I remembered Drake staring at it as I loaded the DVD. His emotion was so reserved when he gazed at it. Peace. That was what I felt from him. I didn’t have the nerve now or then to tell him why the black paint was shrouding the once bright images.

“This feels…I’ve been here.”

That nervousness mixed with excitement absorbed his emotion. “You mean that?”

“I could almost swear to it.”

He reached for my hand and placed it on his chest; there, I felt his heart racing. “Do you feel what you are doing to me right now, Madison Marie?”

I blushed. “How am I doing that to you when this is my surprise?”

He grasped my hand and started to pull me to the edge of the waterfall. We walked around the water basin, then up the hill which was steep enough that he had to balance me a time or two.

Right when we reached the top, my breath seized.

The waterway that was feeding that waterfall was coming from two different sources, and the springs circled a beautiful scene. Massive willow trees were there. The trunks were not solid, but several pieces growing together as they joined just before the branches broke free. The space in the center of the trunk was so massive that you could camp there, build a home inside. The branches had white blooms and reached from the ground up to at least a hundred feet in the air.

I had dreamed of this place. In vivid detail. It was just too unreal, too beautiful to be real.

I felt that slow pounding, my heart crawling to a stopping point. Even though I felt Drake’s stare, I could not utter a word.

I felt warm. Feeling like I was getting ready to faint, I unbuttoned my coat, trying to find air.

“Are you all right?” he asked so quietly that I wasn’t sure he really said it.

“I dreamed of this place, more times than I can count.”

“Are you sure it was this place?” he asked in far too serious a tone.

In a daze, I walked forward. The largest willow was in the center of this field that was lined with springs. This was the tree that I always found myself within. I would pull out a hidden box, gaze at what was there, and then tuck it away safely.

Once I was before this tree, I felt a burst of energy reach for me. I wished with every ounce of my soul that my vision was restored to the way it was a few days ago. I could only imagine the shades of energy that were in this sacred place. I stepped inside the fortress of the massive canopy, then into the hollow space between the trunks.

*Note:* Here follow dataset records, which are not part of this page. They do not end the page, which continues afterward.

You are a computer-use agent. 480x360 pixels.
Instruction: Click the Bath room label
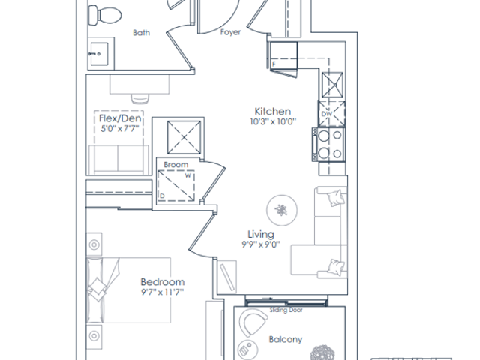(x=142, y=33)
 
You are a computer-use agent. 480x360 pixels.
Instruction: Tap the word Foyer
(x=230, y=32)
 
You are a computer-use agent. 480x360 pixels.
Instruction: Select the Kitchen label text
(x=273, y=111)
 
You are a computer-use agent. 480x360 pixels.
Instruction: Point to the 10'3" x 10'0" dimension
(x=273, y=122)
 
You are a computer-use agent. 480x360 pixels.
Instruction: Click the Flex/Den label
(x=120, y=118)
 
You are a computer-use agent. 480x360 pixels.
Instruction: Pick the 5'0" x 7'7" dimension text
(x=120, y=128)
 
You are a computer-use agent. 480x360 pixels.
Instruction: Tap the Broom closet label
(x=176, y=165)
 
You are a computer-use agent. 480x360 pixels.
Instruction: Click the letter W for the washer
(x=188, y=176)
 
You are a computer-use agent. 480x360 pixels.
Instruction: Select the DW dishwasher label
(x=327, y=114)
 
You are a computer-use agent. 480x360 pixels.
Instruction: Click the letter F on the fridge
(x=274, y=64)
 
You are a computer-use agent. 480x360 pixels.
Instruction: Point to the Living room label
(x=261, y=235)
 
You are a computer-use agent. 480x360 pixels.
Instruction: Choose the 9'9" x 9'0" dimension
(x=261, y=244)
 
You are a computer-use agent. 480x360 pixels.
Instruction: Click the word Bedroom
(x=163, y=282)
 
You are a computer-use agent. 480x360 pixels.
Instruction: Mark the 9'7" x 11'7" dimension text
(x=162, y=292)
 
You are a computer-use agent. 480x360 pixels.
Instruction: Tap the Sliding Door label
(x=286, y=310)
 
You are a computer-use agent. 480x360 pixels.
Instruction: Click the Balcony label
(x=286, y=339)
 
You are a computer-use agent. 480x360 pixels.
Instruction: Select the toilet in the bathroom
(x=105, y=15)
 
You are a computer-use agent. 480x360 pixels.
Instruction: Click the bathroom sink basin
(x=99, y=54)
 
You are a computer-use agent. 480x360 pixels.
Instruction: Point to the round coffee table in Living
(x=282, y=211)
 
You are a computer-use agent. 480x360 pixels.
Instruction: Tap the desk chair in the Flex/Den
(x=140, y=98)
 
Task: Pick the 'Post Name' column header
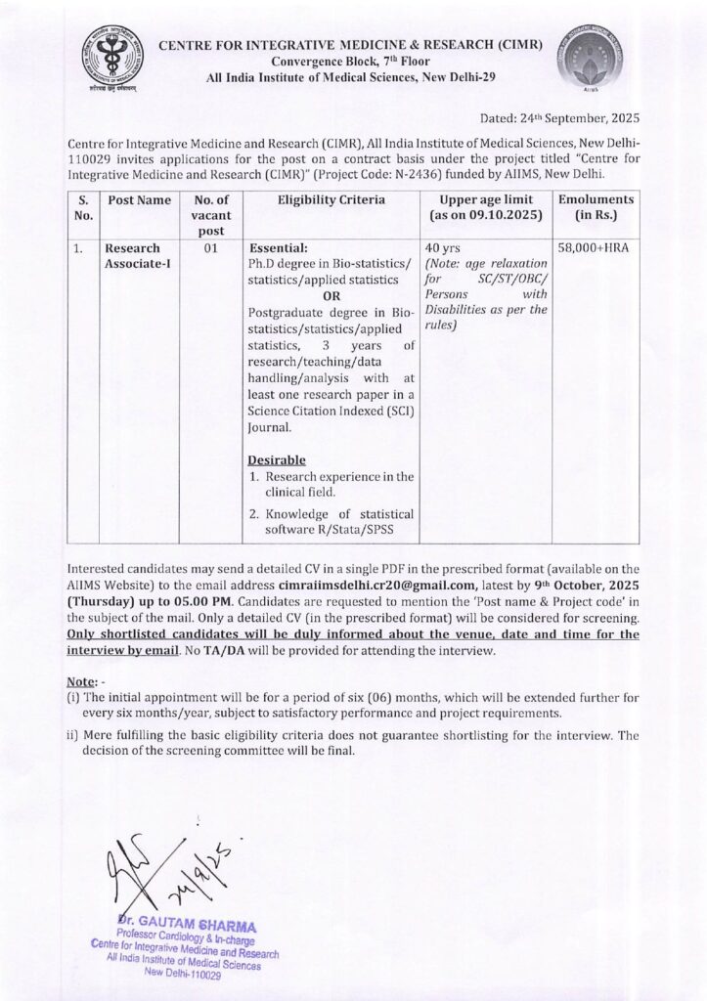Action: [x=134, y=200]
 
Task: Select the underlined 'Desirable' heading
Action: [x=278, y=459]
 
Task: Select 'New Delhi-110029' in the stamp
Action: [x=183, y=975]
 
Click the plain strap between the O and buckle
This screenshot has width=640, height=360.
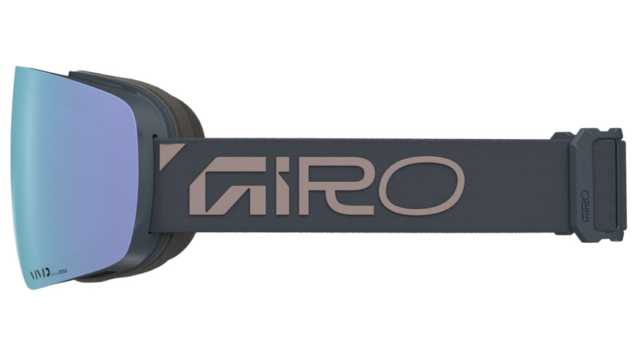[508, 184]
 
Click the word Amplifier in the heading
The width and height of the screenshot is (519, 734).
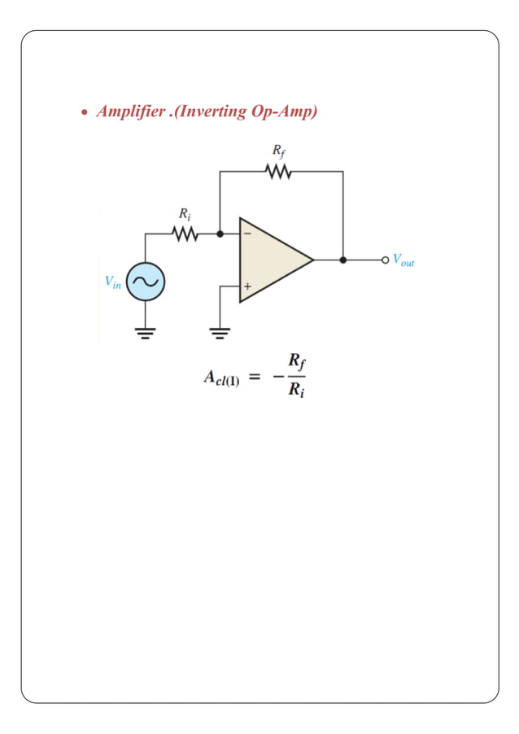click(128, 111)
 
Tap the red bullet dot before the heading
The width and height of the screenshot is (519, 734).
click(84, 113)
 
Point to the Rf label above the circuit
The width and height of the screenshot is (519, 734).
click(278, 152)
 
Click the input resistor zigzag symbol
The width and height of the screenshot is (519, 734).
click(185, 234)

With a trembling hand, I reached up and found the wooden crevasse that I had explored a million times over. I felt something cold and heavy. Nervously, I pulled out the small box; by then, Drake had crept closer and was peering in at me.

The box was so heavy that it had to be made of pure silver. As I brushed my thumb across the metal it shined, and a simple smile came to me as I opened it. Lying there on the velvet pillow was a locket. An intricate top with an array of symbols hinted at what could only be a clock on the inside. As soon as I unlatched that top piece, a burst of warm air and energy blew past me, pushing the long strands of my hair over my shoulder.